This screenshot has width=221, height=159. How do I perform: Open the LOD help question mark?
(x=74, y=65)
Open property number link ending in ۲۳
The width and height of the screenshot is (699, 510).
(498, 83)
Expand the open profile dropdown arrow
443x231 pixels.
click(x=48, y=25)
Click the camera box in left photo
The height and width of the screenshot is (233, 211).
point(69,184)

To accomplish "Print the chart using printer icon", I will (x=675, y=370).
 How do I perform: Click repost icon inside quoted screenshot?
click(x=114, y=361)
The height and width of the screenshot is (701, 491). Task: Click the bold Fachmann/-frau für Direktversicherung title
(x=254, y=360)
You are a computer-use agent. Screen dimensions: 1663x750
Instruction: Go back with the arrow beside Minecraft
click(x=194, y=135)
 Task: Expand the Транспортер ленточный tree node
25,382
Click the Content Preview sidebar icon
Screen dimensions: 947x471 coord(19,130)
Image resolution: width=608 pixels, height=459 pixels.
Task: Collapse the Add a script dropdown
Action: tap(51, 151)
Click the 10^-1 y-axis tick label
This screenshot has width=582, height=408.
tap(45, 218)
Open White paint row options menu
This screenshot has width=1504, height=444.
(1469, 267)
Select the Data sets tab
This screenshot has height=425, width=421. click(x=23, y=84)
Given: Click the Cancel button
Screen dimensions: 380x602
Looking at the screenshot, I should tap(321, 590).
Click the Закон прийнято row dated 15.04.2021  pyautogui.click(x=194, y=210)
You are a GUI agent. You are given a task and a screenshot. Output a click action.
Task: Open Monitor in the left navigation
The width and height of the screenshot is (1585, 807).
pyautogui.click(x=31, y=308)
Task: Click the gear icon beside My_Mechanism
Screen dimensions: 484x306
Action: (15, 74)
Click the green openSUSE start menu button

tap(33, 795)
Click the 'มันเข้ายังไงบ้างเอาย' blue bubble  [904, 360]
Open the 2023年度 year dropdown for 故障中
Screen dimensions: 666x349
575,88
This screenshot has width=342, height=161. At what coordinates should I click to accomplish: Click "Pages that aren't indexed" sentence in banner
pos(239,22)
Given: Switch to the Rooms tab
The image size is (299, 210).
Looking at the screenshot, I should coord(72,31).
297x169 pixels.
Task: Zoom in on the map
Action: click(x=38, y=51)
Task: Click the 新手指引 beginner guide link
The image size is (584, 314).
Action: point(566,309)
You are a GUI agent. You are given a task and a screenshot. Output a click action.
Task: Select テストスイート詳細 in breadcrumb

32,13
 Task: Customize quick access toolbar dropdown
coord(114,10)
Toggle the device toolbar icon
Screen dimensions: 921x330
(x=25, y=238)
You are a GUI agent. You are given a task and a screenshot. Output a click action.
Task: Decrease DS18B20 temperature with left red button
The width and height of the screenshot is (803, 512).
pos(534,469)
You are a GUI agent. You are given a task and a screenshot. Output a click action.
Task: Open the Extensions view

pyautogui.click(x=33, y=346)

• [Objective]:
Copy every one of the items above word for word, changing nothing.

• [Task solution]:
This screenshot has width=221, height=159. How do I perform: Open the LOD help question mark?
(x=74, y=65)
Open property number link ending in ۲۳
The width and height of the screenshot is (699, 510).
(498, 83)
Expand the open profile dropdown arrow
443x231 pixels.
click(x=48, y=25)
Click the camera box in left photo
The height and width of the screenshot is (233, 211).
point(69,184)

To accomplish "Print the chart using printer icon", I will (x=675, y=370).
 How do I perform: Click repost icon inside quoted screenshot?
click(x=114, y=361)
The height and width of the screenshot is (701, 491). Task: Click the bold Fachmann/-frau für Direktversicherung title
(x=254, y=360)
You are a computer-use agent. Screen dimensions: 1663x750
Instruction: Go back with the arrow beside Minecraft
click(x=194, y=135)
 Task: Expand the Транспортер ленточный tree node
25,382
Click the Content Preview sidebar icon
Screen dimensions: 947x471 coord(19,130)
Image resolution: width=608 pixels, height=459 pixels.
Task: Collapse the Add a script dropdown
Action: tap(51, 151)
Click the 10^-1 y-axis tick label
This screenshot has width=582, height=408.
tap(45, 218)
Open White paint row options menu
This screenshot has width=1504, height=444.
(1469, 267)
Select the Data sets tab
This screenshot has height=425, width=421. click(x=23, y=84)
Given: Click the Cancel button
Screen dimensions: 380x602
Looking at the screenshot, I should tap(321, 590).
Click the Закон прийнято row dated 15.04.2021  pyautogui.click(x=194, y=210)
You are a GUI agent. You are given a task and a screenshot. Output a click action.
Task: Open Monitor in the left navigation
The width and height of the screenshot is (1585, 807).
pyautogui.click(x=31, y=308)
Task: Click the gear icon beside My_Mechanism
Screen dimensions: 484x306
Action: (15, 74)
Click the green openSUSE start menu button

tap(33, 795)
Click the 'มันเข้ายังไงบ้างเอาย' blue bubble  [904, 360]
Open the 2023年度 year dropdown for 故障中
Screen dimensions: 666x349
575,88
This screenshot has width=342, height=161. At what coordinates should I click to accomplish: Click "Pages that aren't indexed" sentence in banner
pos(239,22)
Given: Switch to the Rooms tab
The image size is (299, 210).
Looking at the screenshot, I should coord(72,31).
297x169 pixels.
Task: Zoom in on the map
Action: click(x=38, y=51)
Task: Click the 新手指引 beginner guide link
The image size is (584, 314).
Action: point(566,309)
You are a GUI agent. You are given a task and a screenshot. Output a click action.
Task: Select テストスイート詳細 in breadcrumb

32,13
 Task: Customize quick access toolbar dropdown
coord(114,10)
Toggle the device toolbar icon
Screen dimensions: 921x330
(x=25, y=238)
You are a GUI agent. You are given a task and a screenshot. Output a click action.
Task: Decrease DS18B20 temperature with left red button
The width and height of the screenshot is (803, 512).
pos(534,469)
You are a GUI agent. You are given a task and a screenshot. Output a click action.
Task: Open the Extensions view

pyautogui.click(x=33, y=346)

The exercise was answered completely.